Tillioth love, take us up. We'll be late!
With a great surge, the aged green bounded into the air, as spry as a dragon a quarter of her age. They circled for a minute, letting the journeyman take in the view and gaining altitude against the mountains they would be coming out over. The air grew icy and thin, and both riders squinted and breathed carefully.
G'sael began to picture High Reaches Hold in his mind's eye, carefully checking the small details that could inadvertently send him falling through time. "Take a deep breath and hold it, and when we hit between you'll want to count to three slowly. Or recite a short teaching ballad, I know you harpers sometimes prefer that method." At this height he usually had to shout to be heard over the winds, but today was unusually calm, and the chilly air helped his voice carry instead. He barely had to speak at normal volume. Once he felt the journeyman take that breath – the lad had impressive lung capacity – he directed Tilliath between.
The cold hit him, and he held onto his calm, as he'd learned to do decades ago.
At the count of one, he felt sudden pain – which shouldn't have been possible – in his chest, as if a hatchling was sitting on it, or perhaps clawing through it, and lost the breath he'd held.
At the count of two, he realized what that sensation was – he'd felt it once before, and the weyr's healer had been very firm about his diet and what kinds of exercise he should avoid after that.

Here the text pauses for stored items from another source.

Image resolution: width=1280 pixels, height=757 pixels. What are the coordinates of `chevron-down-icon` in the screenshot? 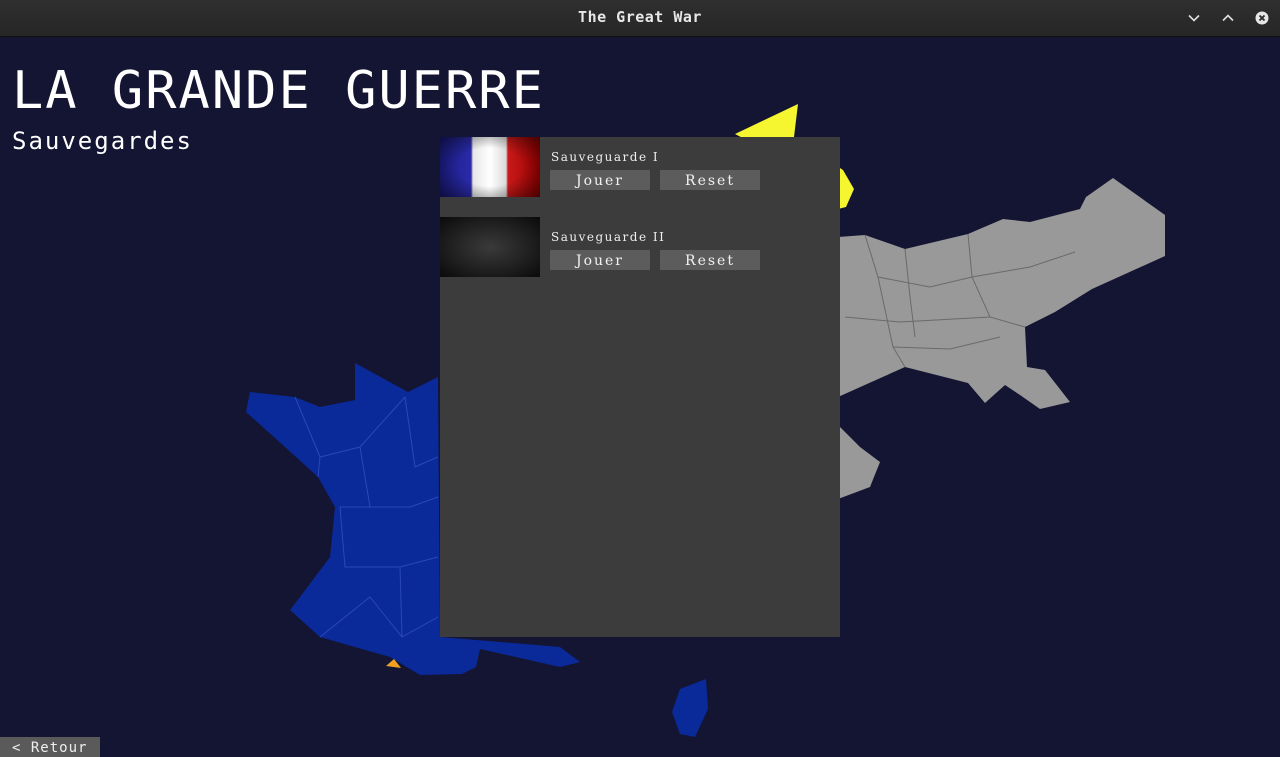 It's located at (1194, 18). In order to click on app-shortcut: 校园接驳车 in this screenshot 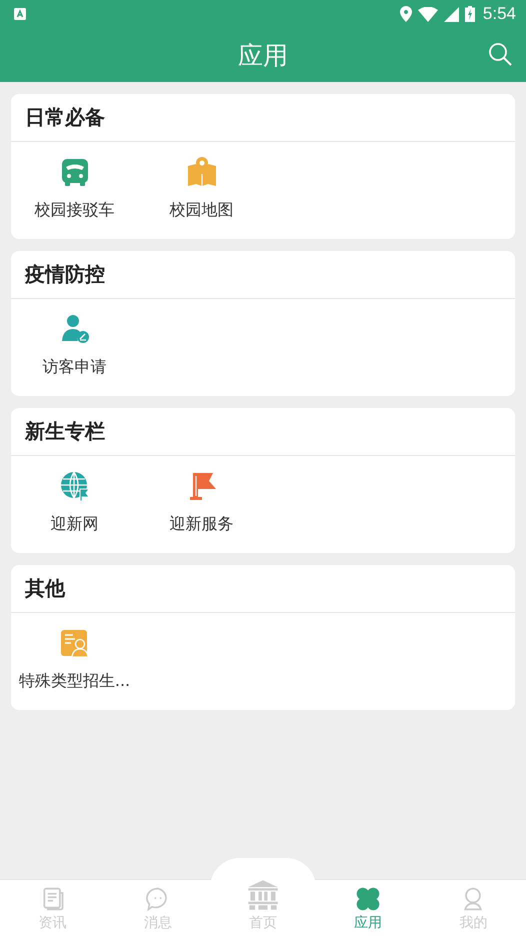, I will do `click(74, 188)`.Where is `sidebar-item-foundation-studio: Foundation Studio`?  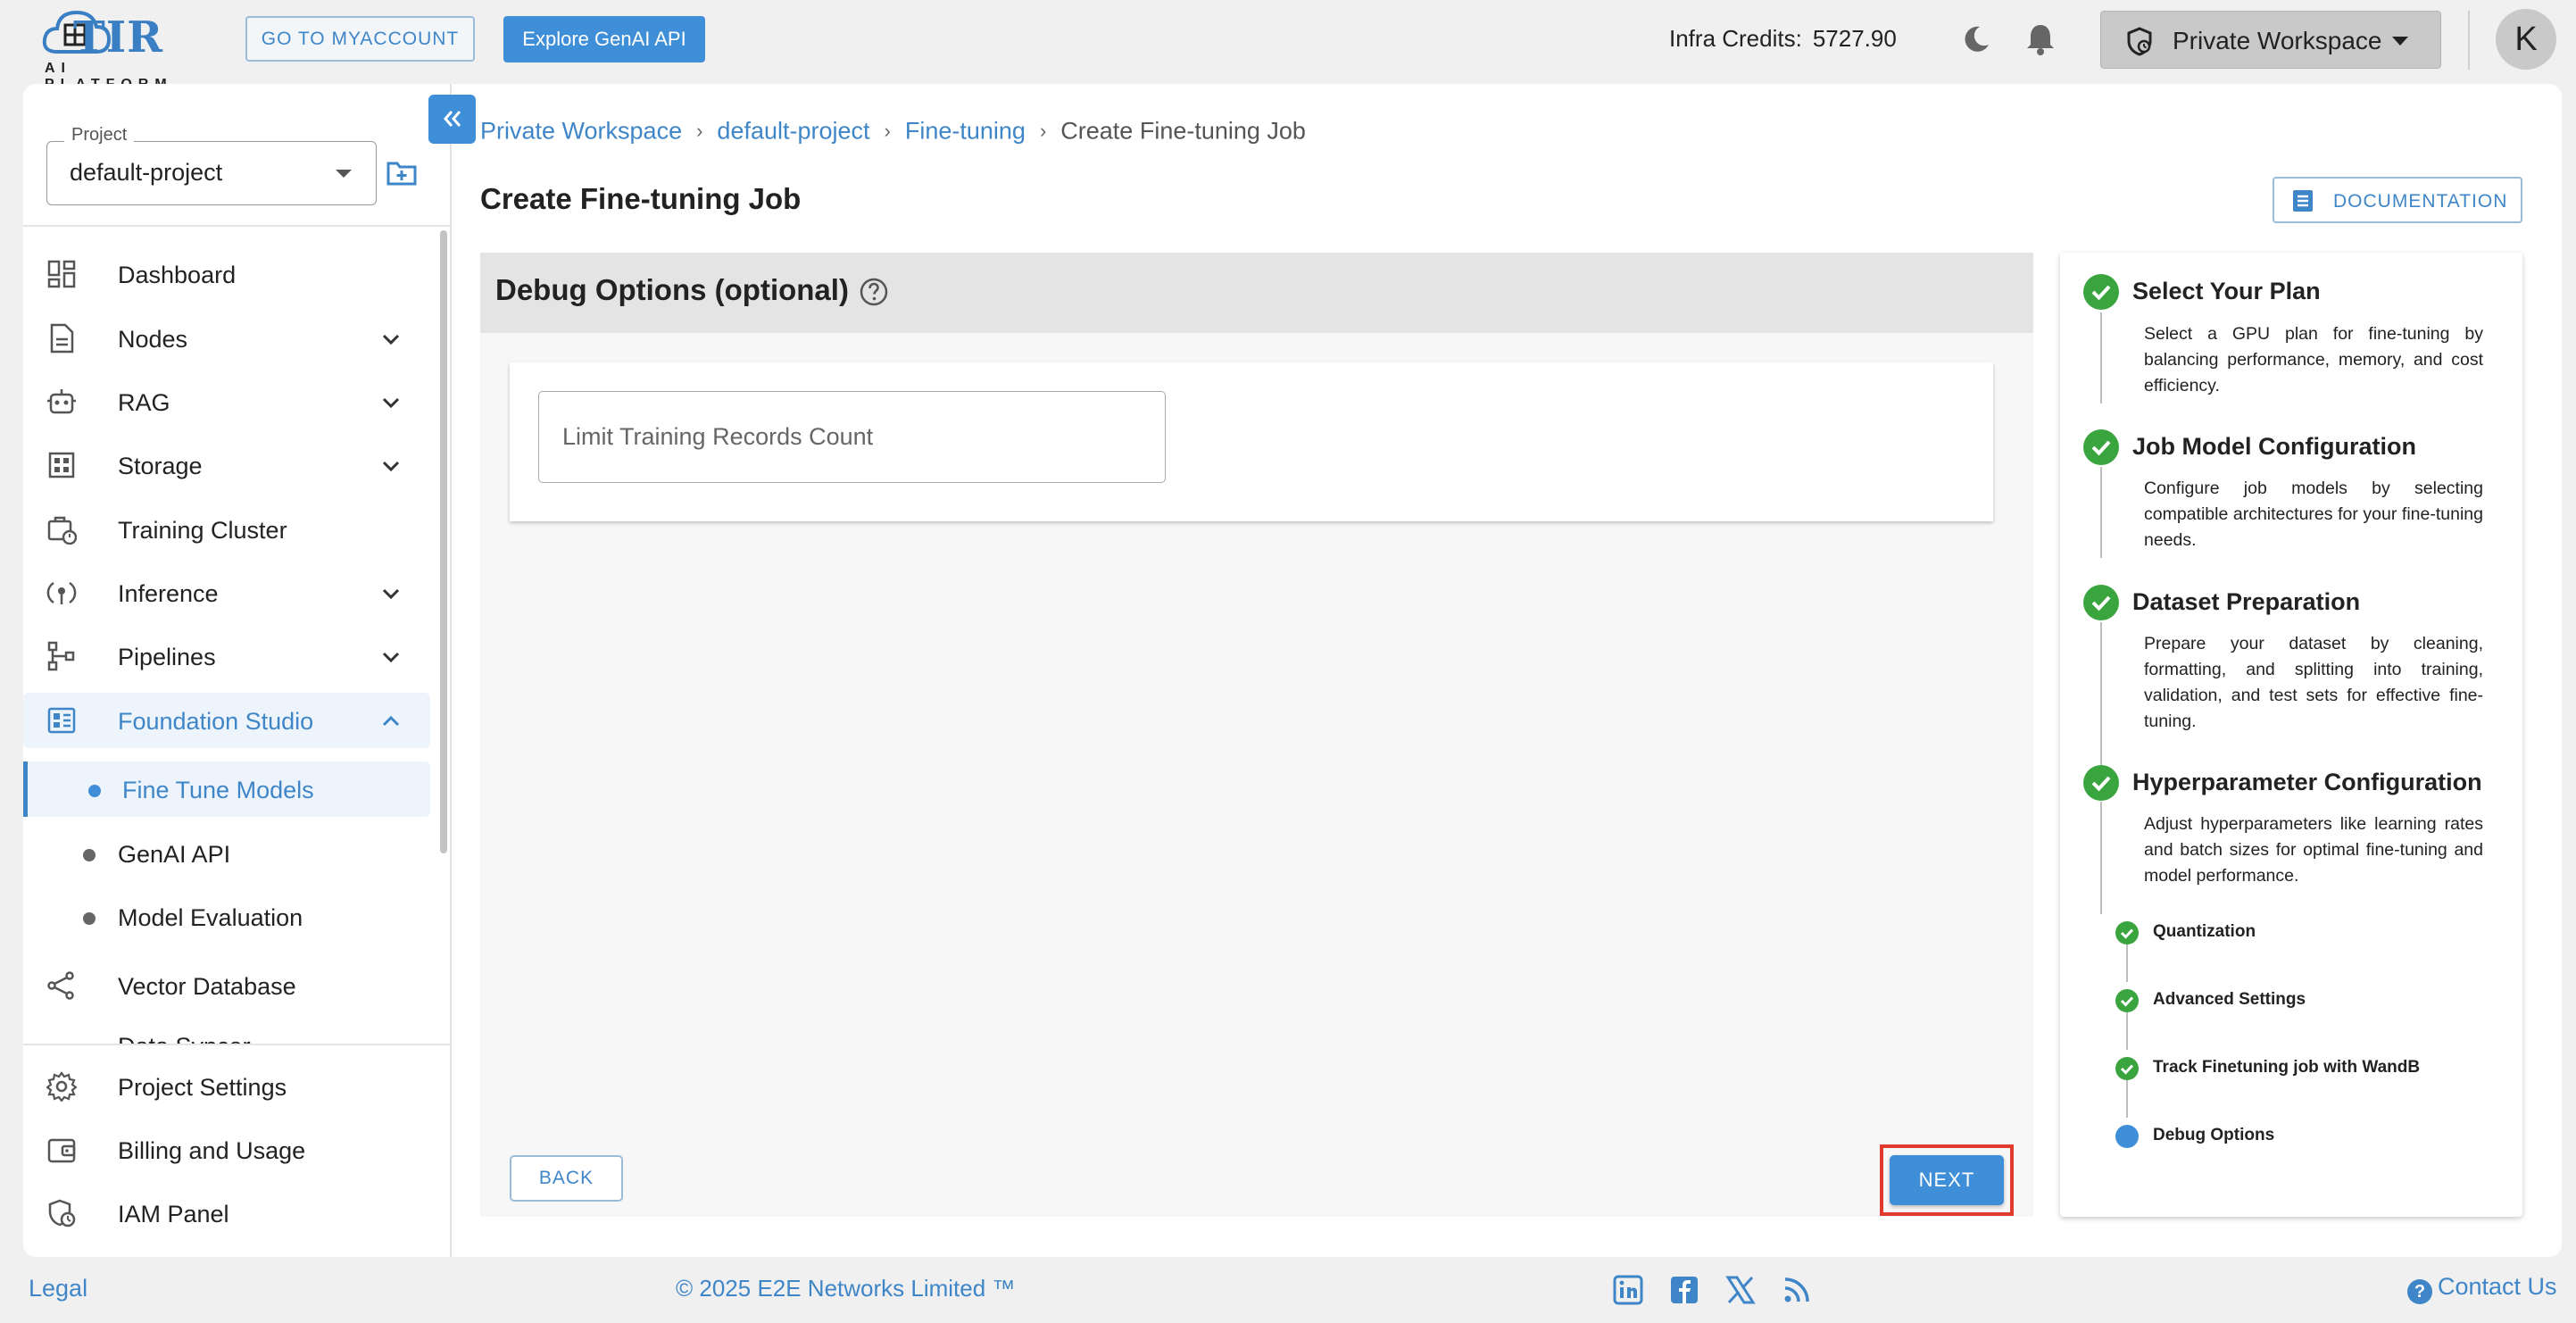 sidebar-item-foundation-studio: Foundation Studio is located at coordinates (227, 720).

But it had been fifteen turns since then…
At the count of three, he realized that in his pain and panic he had lost the image of High Reaches Hold.
As the pain went on and grew worse, he couldn't reformulate the image, and began to panic in earnest, as he hadn't done between since he was a weyrling himself.

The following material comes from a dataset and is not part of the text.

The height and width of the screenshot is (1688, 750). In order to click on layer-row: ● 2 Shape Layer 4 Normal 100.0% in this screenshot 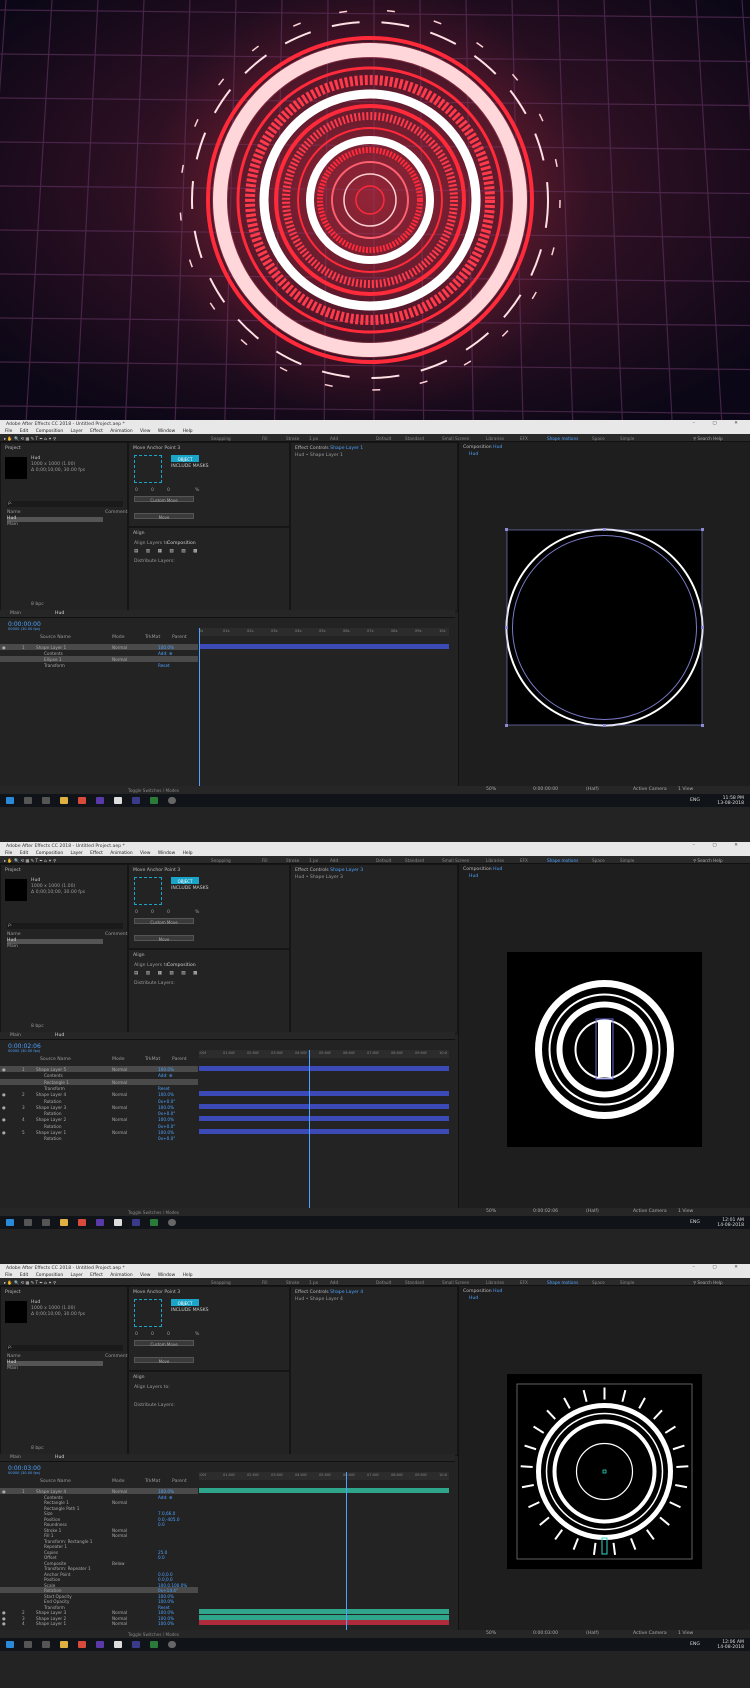, I will do `click(99, 1094)`.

Silently, he apologized to the promising young harper who had trusted him and Tilliath to carry him safely through the blackness, briefly sensing the harper's confused concern brush across his thoughts, and felt twice as horrid. He'd just effectively doomed a potential candidate?

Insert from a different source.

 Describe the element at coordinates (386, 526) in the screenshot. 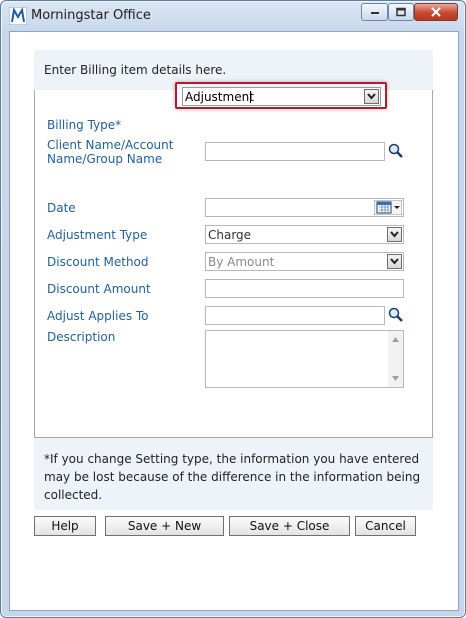

I see `cancel-button: Cancel` at that location.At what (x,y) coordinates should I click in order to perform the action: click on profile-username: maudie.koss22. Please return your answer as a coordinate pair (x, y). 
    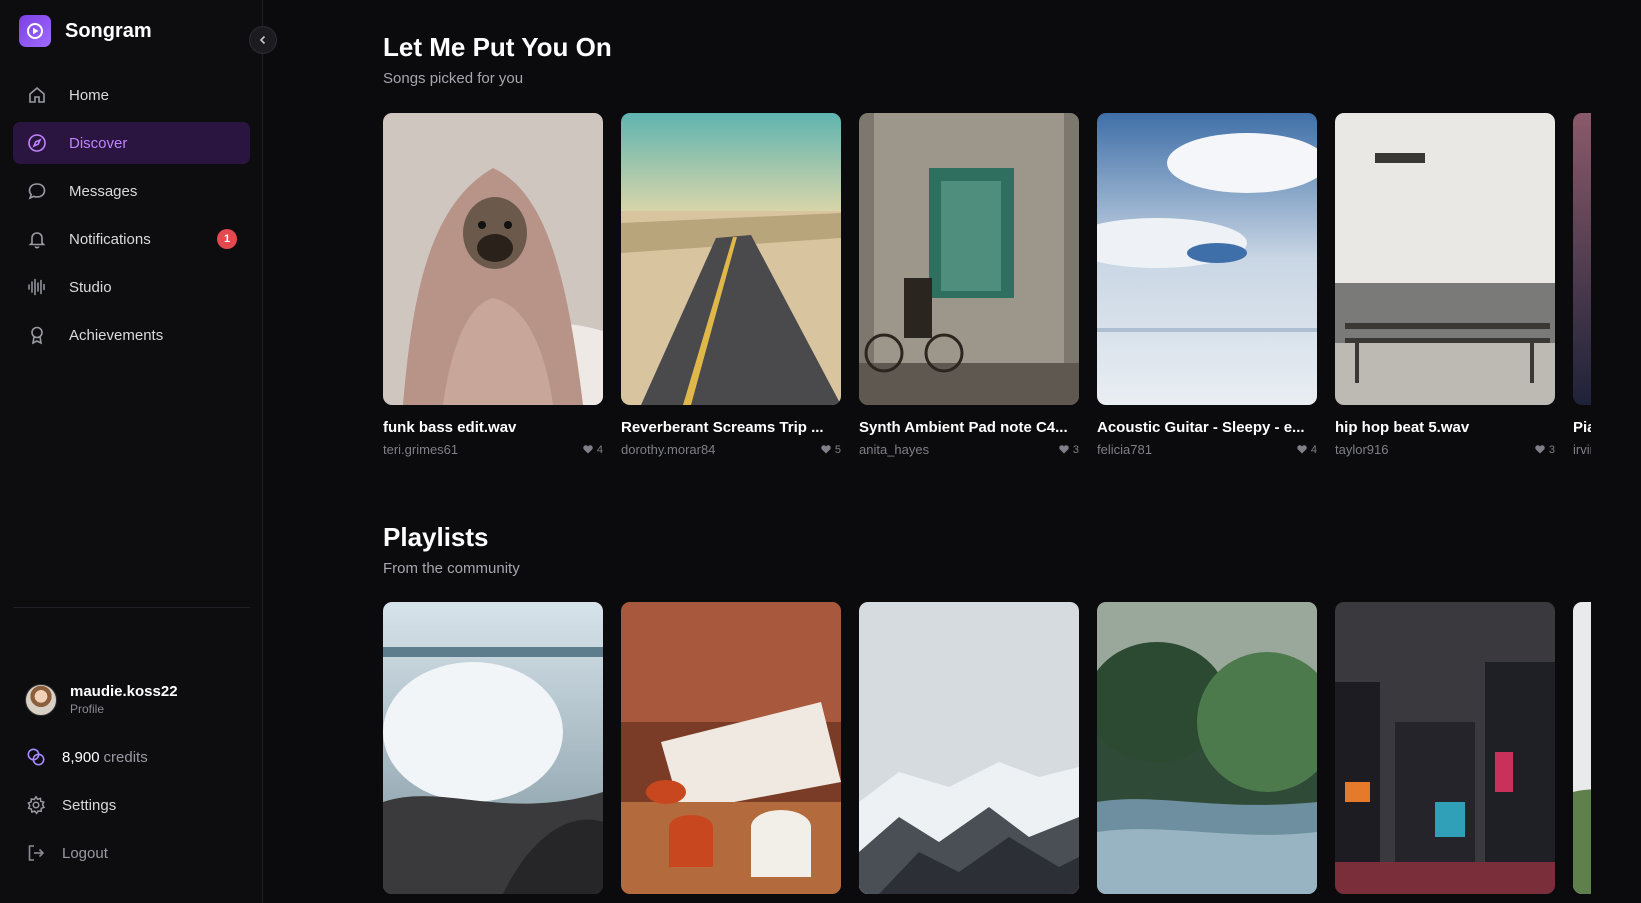
    Looking at the image, I should click on (124, 692).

At the count of seven he felt his mind begin to fade, between his lungs screaming for air, and his blood seeming to burn with the need for his heart to beat again and move it.
The last living thought of G'sael, rider of green Tilliath, was an apologetic goodbye to his beloved companion.
At the count of ten, Seban realized that he wasn't imagining the stretch of time in the void – something was wrong. Counts ago, he'd erroneously imagined that the old greenrider had apologized to him. For what, he couldn't think.
At the count of fifteen, journeyman harper Seban realized that it was too late to do anything but die with the dragonrider. He unhooked the beeners as well as he could without sensation, and held his breath as he'd been instructed.
Floating through the emptiness was disconcerting in a way he'd never before experienced. Like his body didn't exist…
For while, even as he kept his mind calm by counting, his body flailed desperately to find some sensation other than cold. The blackness seemed to be closing in around him, trying to swallow him whole, and his eyes and hands could find no point of reference – not even their own existence.
At the count of thirty, even his training as a harper and his good health couldn't make his body draw oxygen that didn't exist from his lungs, and his mind started to flicker with the terror he'd been suppressing. He knew he was going to die, and had accepted it – that didn't mean he wasn't afraid of it.
With his lungs empty, and his mind fuzzy, the biting cold and the absence of sensation became all the more frightening, like his recurring childhood nightmare of drowning.
Unknowingly, he began to call out into the emptiness, with breath he didn't have into a place where no one would ever hear.
Before he faded completely, he had a wild moment of creativity in which he almost imagined he felt greenrider G'sael's mind brush against his once more, and, almost, the impossible sensation of being embraced in warm arms.